Currently, a DC-HSUPA (dual-carrier High Speed Downlink Packet Access) feature has been introduced, and the UE may send uplink data in two inter-frequency cells. This feature already supports a case in which the UE can use a cell on a secondary (second) frequency as an intra-frequency cell to perform intra-frequency measurement and report 1x events, such as a 1a event, a 1b event, and a 1c event; however, this feature does not support reporting of a 1d event. This is because cells on a primary frequency and a secondary frequency appear in pairs, a 1d event on the secondary frequency is not needed for triggering a handover between downlink serving cells, and only a 1d event on the primary frequency is needed. However, macro and small cells in a Hetnet scenario are not co-coverage cells, that is, the macro and small cells do not appear in pairs, and therefore reporting of a 1d event needs to be supported. If a 1x event needs to be reported, an active set needs to be maintained, which requires all cells in the active set to be related to a soft handover, that is, uplink and downlink links need to be configured for all related cells in a UE active set; if a DC-HSUPA operation meets this condition, the UE simultaneously establishes uplink and downlink links in cells on the secondary frequency. When only an HSDPA-related operation, such as a DC-HSDPA operation, a DF-3C (dual frequency-three cells) operation, or a DF-4C (dual frequency-four cells) operation, is configured, and only a channel related to downlink data transmission, such as an HS-SCCH (high speed shared control channel) or an HS-PDSCH (high speed physical downlink shared channel), is configured on the secondary (second) frequency (such as the frequency F2 in FIG. 1), but a channel such as a DPCH (dedicated physical channel) is not configured, these cells are inconsistent with a definition of an active set, and uplink and downlink data cannot be transmitted simultaneously.
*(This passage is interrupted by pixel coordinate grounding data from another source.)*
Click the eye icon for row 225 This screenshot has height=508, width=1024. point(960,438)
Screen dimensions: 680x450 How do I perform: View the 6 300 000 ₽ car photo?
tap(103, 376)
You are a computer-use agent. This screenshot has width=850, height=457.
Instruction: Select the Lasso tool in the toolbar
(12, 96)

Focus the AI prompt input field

That is, in the scenario shown in FIG. 1, on the secondary frequency, there is only downlink data and only one serving cell of serving HS-DSCH cell, an active set cannot be maintained, and the UE cannot initialize information about one best cell and therefore cannot subsequently compare information about another cell with the information about the best cell; as a result, the UE cannot report, on the secondary frequency, a 1d event for a cell.